Pfleger unter Mordverdacht: Staatsanwaltschaft stellte zwei Ermittlungen ein

Eingangstür zur Duisburger Staatanwaltschaft

Pfleger unter Mordverdacht: Staatsanwaltschaft stellte zwei Ermittlungen ein

  • Staatsanwaltschaft Duisburg stellte gleich zwei Ermittlungen zu Hilfspfleger ein
  • Der Tatverdächtige soll einen 87-Jährigen in Bayern mit Insulin getötet haben
  • Einstellung früherer Ermittlungen unter anderem in Mülheim auf dem Prüfstand

Bei einem unter Mordverdacht stehenden Hilfspfleger gerät die Rolle der Staatsanwaltschaft Duisburg in den Fokus. Wie die Staatsanwaltschaft München am Donnerstag (08.03.2018) mitteilte, wurde neben Mordermittlungen zu einem Fall in Mülheim/Ruhr auch ein Körperverletzungs-Verdacht in Weilheim (Bayern) beiseite gelegt. Dieser Fall war nach Duisburg abgegeben worden, weil der Mülheimer Vorgang zeitlich früher gelegen hatte.

Behördenleiter prüft

Bei der Duisburger Staatsanwaltschaft wird nun überprüft, ob das Vorgehen sachgerecht war. Die Duisburger Behördenleitung habe die Prüfung übernommen, sagte ein Sprecher der Generalstaatsanwaltschaft in Düsseldorf.

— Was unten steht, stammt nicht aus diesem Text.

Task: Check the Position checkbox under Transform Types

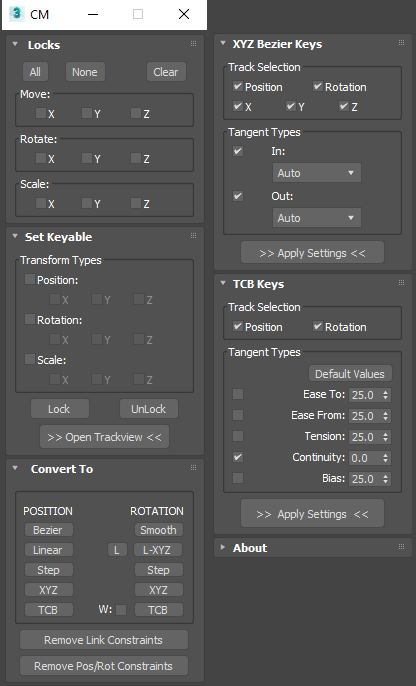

Die Ermittlungen gegen den Hilfspfleger aus Polen wurden jetzt in München neu aufgenommen, weil er einen 87-Jährigen in Bayern mit Insulin getötet haben soll.

Unterdessen gingen zum Fall des Hilfspflegers bisher 35 Hinweise aus der Bevölkerung ein. Ermittelt wird in NRW auch im Märkischen Kreis, in Bonn und offenbar auch im Großraum Düsseldorf. In Mülheim war ein Mann, den der 36 Jahre alte Tatverdächtige gepflegt hatte, im vergangenen Mai mit Unterzuckerung ins Krankenhaus gekommen. Zwei Monate später starb er.